The records below are to be transcribed exactly as they appear.

------ Excerpted data ------

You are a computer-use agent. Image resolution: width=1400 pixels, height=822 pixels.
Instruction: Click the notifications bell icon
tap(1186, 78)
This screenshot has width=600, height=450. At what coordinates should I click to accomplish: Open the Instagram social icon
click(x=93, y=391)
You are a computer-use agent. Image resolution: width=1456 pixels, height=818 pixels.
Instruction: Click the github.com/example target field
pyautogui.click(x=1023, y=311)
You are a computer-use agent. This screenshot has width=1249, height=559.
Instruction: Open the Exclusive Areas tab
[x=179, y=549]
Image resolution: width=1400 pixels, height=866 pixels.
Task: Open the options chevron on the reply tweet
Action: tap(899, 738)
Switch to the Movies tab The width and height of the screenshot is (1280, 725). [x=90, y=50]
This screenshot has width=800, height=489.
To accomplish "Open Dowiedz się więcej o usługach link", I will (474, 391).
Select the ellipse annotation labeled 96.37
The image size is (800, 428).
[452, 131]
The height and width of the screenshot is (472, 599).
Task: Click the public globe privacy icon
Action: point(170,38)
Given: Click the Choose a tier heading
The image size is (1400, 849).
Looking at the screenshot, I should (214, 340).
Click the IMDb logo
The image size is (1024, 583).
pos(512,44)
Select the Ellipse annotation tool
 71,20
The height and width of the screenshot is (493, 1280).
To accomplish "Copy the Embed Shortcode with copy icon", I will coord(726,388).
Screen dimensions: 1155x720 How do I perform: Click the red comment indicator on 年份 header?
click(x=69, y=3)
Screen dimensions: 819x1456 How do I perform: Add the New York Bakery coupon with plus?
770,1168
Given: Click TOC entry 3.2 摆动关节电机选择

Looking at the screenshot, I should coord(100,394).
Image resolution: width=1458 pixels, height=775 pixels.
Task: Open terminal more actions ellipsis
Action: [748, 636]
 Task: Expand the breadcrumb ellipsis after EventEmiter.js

------

Exercise answer →
You are a computer-use agent. Image resolution: width=1400 pixels, height=822 pixels.
Instruction: Click the notifications bell icon
tap(1186, 78)
This screenshot has width=600, height=450. At what coordinates should I click to accomplish: Open the Instagram social icon
click(x=93, y=391)
You are a computer-use agent. Image resolution: width=1456 pixels, height=818 pixels.
Instruction: Click the github.com/example target field
pyautogui.click(x=1023, y=311)
You are a computer-use agent. This screenshot has width=1249, height=559.
Instruction: Open the Exclusive Areas tab
[x=179, y=549]
Image resolution: width=1400 pixels, height=866 pixels.
Task: Open the options chevron on the reply tweet
Action: tap(899, 738)
Switch to the Movies tab The width and height of the screenshot is (1280, 725). [x=90, y=50]
This screenshot has width=800, height=489.
To accomplish "Open Dowiedz się więcej o usługach link", I will (474, 391).
Select the ellipse annotation labeled 96.37
The image size is (800, 428).
[452, 131]
The height and width of the screenshot is (472, 599).
Task: Click the public globe privacy icon
Action: point(170,38)
Given: Click the Choose a tier heading
The image size is (1400, 849).
Looking at the screenshot, I should (214, 340).
Click the IMDb logo
The image size is (1024, 583).
pos(512,44)
Select the Ellipse annotation tool
 71,20
The height and width of the screenshot is (493, 1280).
To accomplish "Copy the Embed Shortcode with copy icon", I will coord(726,388).
Screen dimensions: 1155x720 How do I perform: Click the red comment indicator on 年份 header?
click(x=69, y=3)
Screen dimensions: 819x1456 How do I perform: Add the New York Bakery coupon with plus?
770,1168
Given: Click TOC entry 3.2 摆动关节电机选择

Looking at the screenshot, I should coord(100,394).
Image resolution: width=1458 pixels, height=775 pixels.
Task: Open terminal more actions ellipsis
Action: [748, 636]
 Task: Expand the breadcrumb ellipsis after EventEmiter.js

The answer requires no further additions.